The Rev. Robert K. Welsh, the U.S.-based president of the Disciples of Christ’s council on Christian unity, told the synod Oct. 9 that “Christian unity stands at the heart of the Gospel’s message; division within the body of Christ is a scandal before God and before the world.”
He also said that focusing on the importance of Scripture is “a theme that is central to the life of the whole church, calling forth obedience in the church’s listening, obedience in our proclamation and obedience in our responding to the Word of God made flesh for the sake and salvation of the whole world.”
Like the other ecumenical delegates, retired Lutheran Bishop Gunnar Stalsett of Oslo, Norway, the representative of the Lutheran World Federation, said the synod topic “is truly ecumenical, it impacts all religions and has a message for the world.”

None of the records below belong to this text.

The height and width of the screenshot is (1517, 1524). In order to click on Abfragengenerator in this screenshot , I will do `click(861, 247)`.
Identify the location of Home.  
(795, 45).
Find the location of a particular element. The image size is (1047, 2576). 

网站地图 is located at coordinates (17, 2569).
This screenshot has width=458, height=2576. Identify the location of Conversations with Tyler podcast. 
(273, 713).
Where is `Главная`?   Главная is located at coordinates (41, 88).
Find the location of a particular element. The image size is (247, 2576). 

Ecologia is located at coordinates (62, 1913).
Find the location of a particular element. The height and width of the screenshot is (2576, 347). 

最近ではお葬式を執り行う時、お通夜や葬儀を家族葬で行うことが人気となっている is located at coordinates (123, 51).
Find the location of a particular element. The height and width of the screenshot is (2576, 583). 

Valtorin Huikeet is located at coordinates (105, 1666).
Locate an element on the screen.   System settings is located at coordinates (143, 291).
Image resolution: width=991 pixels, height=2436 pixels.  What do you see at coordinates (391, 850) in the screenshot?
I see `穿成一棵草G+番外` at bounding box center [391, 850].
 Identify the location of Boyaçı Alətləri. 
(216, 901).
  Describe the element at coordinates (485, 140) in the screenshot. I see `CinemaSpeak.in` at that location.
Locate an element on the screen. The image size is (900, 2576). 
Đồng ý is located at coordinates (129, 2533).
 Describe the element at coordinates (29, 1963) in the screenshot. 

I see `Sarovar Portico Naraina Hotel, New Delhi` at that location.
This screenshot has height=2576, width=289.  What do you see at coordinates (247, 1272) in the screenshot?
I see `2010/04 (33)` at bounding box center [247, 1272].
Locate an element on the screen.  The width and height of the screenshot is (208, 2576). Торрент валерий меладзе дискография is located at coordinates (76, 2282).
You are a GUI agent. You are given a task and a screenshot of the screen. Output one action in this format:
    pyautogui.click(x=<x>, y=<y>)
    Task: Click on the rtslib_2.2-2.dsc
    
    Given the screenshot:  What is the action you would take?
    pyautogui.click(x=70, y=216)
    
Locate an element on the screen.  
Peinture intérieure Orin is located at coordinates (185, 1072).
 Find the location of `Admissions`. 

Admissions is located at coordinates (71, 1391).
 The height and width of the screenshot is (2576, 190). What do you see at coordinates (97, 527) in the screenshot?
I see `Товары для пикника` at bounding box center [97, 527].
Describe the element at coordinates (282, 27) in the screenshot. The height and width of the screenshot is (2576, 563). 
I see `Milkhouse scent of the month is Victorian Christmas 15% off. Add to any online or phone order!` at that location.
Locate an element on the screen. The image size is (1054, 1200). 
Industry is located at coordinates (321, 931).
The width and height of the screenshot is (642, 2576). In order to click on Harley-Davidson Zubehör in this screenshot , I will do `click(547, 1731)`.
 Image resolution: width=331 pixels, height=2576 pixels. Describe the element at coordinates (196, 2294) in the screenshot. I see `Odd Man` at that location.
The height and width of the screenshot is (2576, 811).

He told synod members, “All three ‘religions of the book’ – Judaism, Christianity and Islam – are today in a squeeze between secularism and fundamentalism.”
If people truly believe religious freedom is a basic human right, “this implies that there must be room in society for fundamentalist expressions of faith, even when this leads to sectarianism and division,” he said.
The role of religious leaders, he said, is to counter fundamentalism with education in the genuine interpretation of Scripture and to ensure people understand that “terrorism in the name of God is an affront to all faiths as it is a violence against God.”